• _Short problem 1_: Below is a trash bag review. Using only the review, decide for each statement whether it agrees: (a) the bags were made from 55% recycled plastic; (b) the bags came with ties built into them; (c) the first bag split when it was about half full. Answer yes or no for each and quote the words from the review that decide it.

• _Selection_:
'''

A few months ago, I was determined to try seeing if I could find natural trash bags. I normally just buy Glad Drawstring Trash Bags out of habit, but with us nearly running out, I thought this would be a good time to experiment with natural trash bags. Since I hadn’t heard of many brands, I brought my search online and started looking to see which natural trash bags were sold on Amazon.com. Having not heard most of the brands, I decided to experiment wtih one brand I knew, leading to a purchase of Seventh Generation Trash Bags.
Seventh Generation Trash Bags
One of the things that attracted to me to the Seventh Generation trash bags was the fact that they were made from recycled plastic. While it was only 55% recycled plastic and 16% post consumer recycled plastic, I thought it would be much better than what I was currently using. Having no expectations beyond what trash bags should normally do, I wasn’t too surprised when I found that they looked like old fashion trash bags with little twist ties. Personally, I never use the little ties since I feel they are a waste of metal. I was always taught to tie my trash bags with the bag itself to save from using unnecessary resources, saving these little ties to be reused later on other reusable bags. It actually surprised me to see these ties, since many brands are moving to having ties built in, or changing the shape of the bag to tie easily on its own. In my opinion, if this was the only negative with these bags, it could be dealt with.
Seventh Generation Trash Bags: Effectiveness
When I first took the trash bag out of the box, I should have taken that as a warning. Unlike other trash bags I had purchased, I could see the color of my hand through the bag, showing this was thin plastic – okay, very thin plastic. It wasn’t until we started using these natural trash bags, however, that I began to very quickly regret buying these bags. With only two of us, we don’t produce that much trash, and most of our trash comes from food waste. When the bag was only a quarter of the way filled, I noticed that we were getting an odd smell from the trash can – the trash bag had split. I just assumed this was coincidence and double bagged the first bag, hoping this would fix the issue. By the time the bag had to be changed, it had to be TRIPLE bagged, and was nearly impossible to tie.

'''

• _Short problem 2_: Repeat the records word for word, starting with the line that contains "Given: Expand the" and going on through the end of the records. Leave the pictures out.

• _Material supplied_:
'''

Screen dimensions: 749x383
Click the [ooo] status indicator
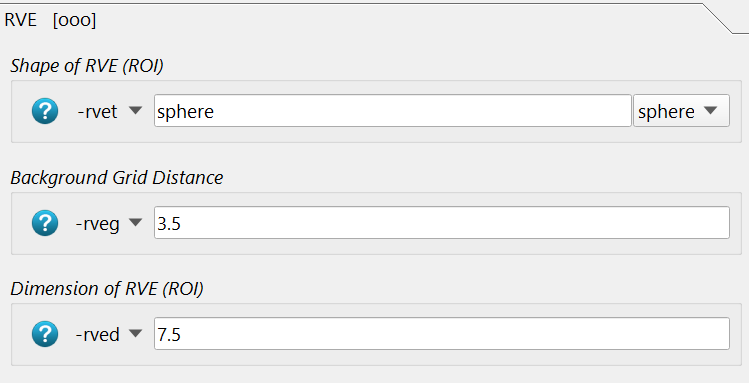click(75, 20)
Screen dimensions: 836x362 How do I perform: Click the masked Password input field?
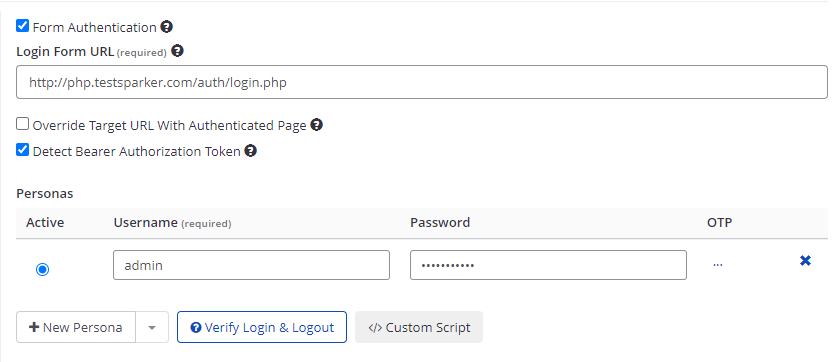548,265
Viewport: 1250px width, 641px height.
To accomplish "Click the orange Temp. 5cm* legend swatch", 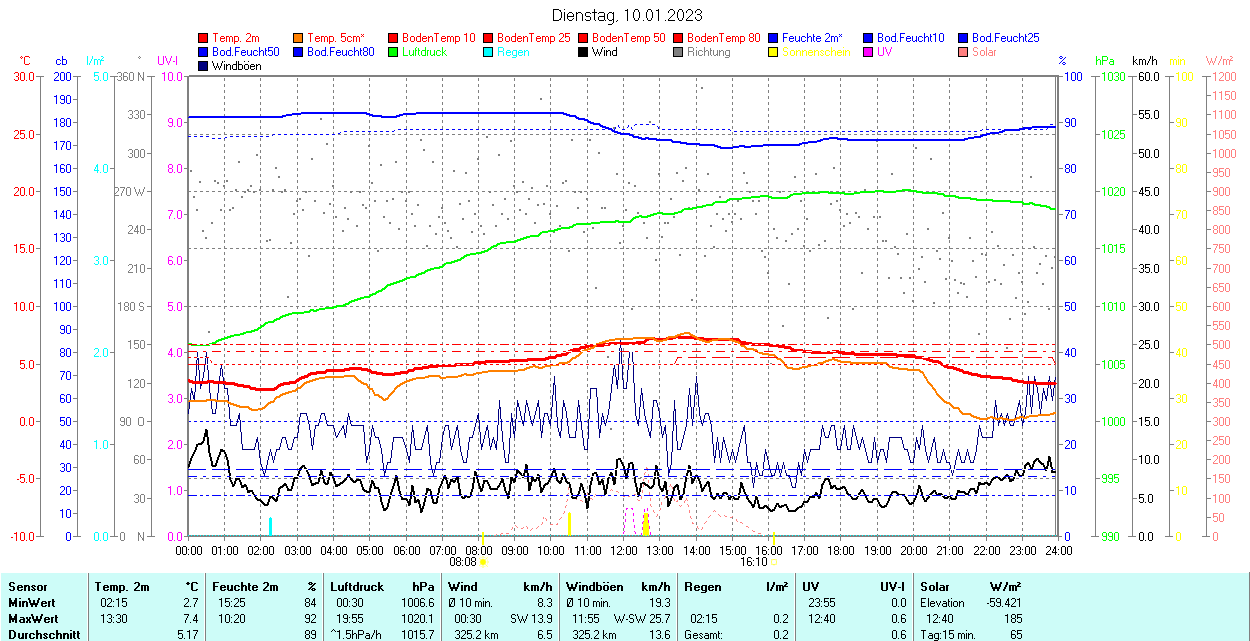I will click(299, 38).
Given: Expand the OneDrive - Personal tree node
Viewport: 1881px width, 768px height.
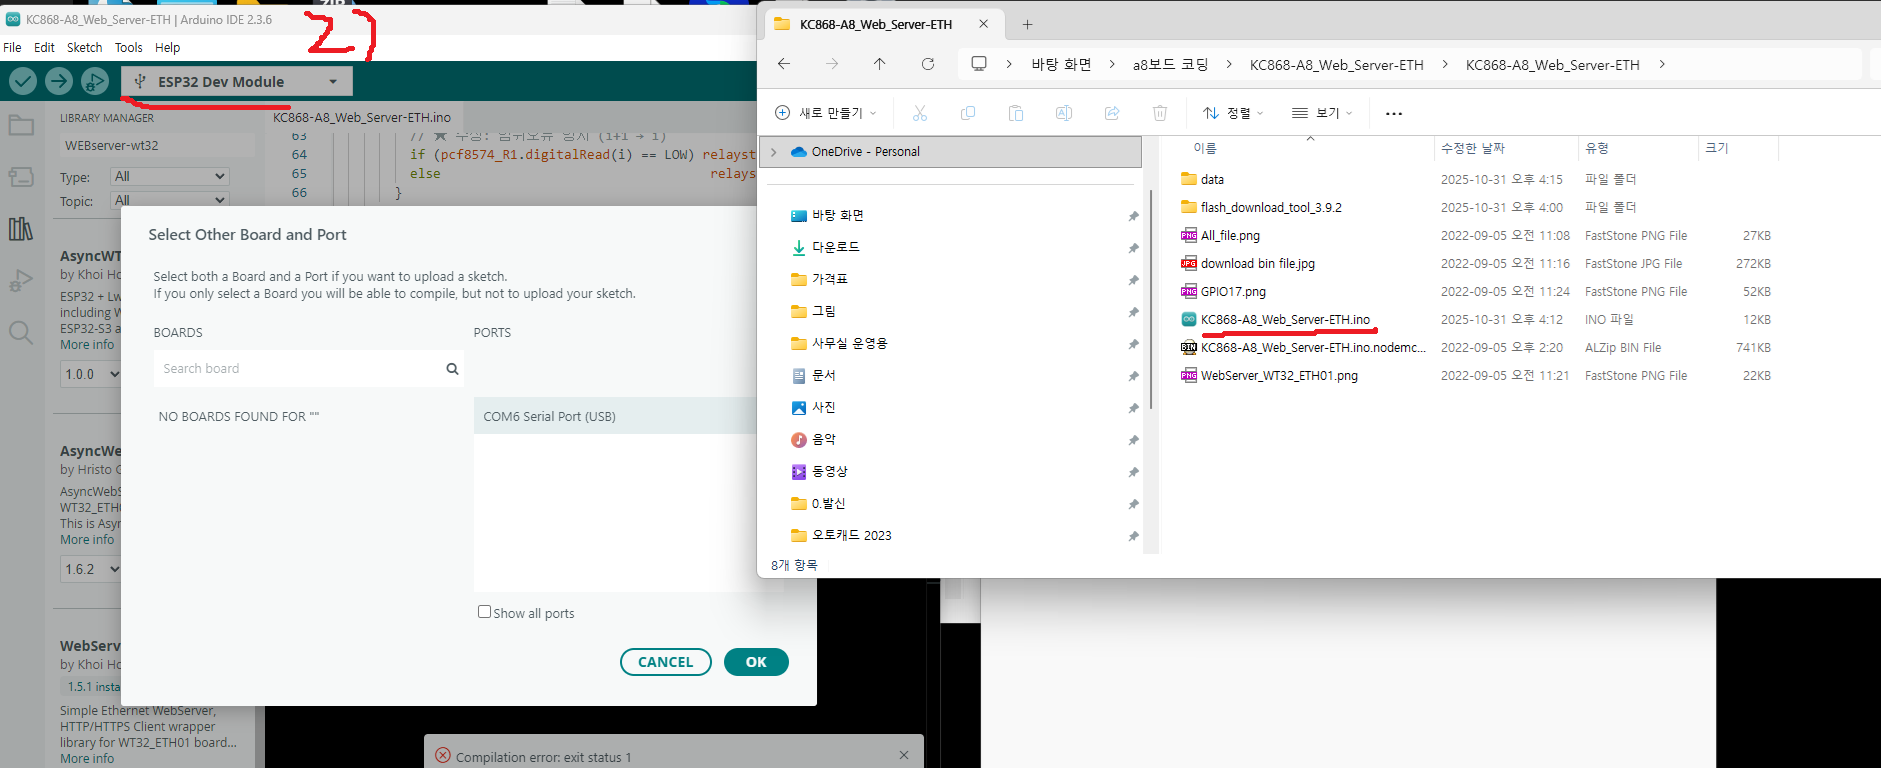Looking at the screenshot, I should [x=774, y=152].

'''

• _Result 1_:
(a) Yes: "it was only 55% recycled plastic and 16% post consumer recycled plastic"
(b) No: "they looked like old fashion trash bags with little twist ties"
(c) No: "When the bag was only a quarter of the way filled, I noticed that we were getting an odd smell from the trash can – the trash bag had split."

• _Result 2_:
Given: Expand the OneDrive - Personal tree node
Viewport: 1881px width, 768px height.
Looking at the screenshot, I should [x=774, y=152].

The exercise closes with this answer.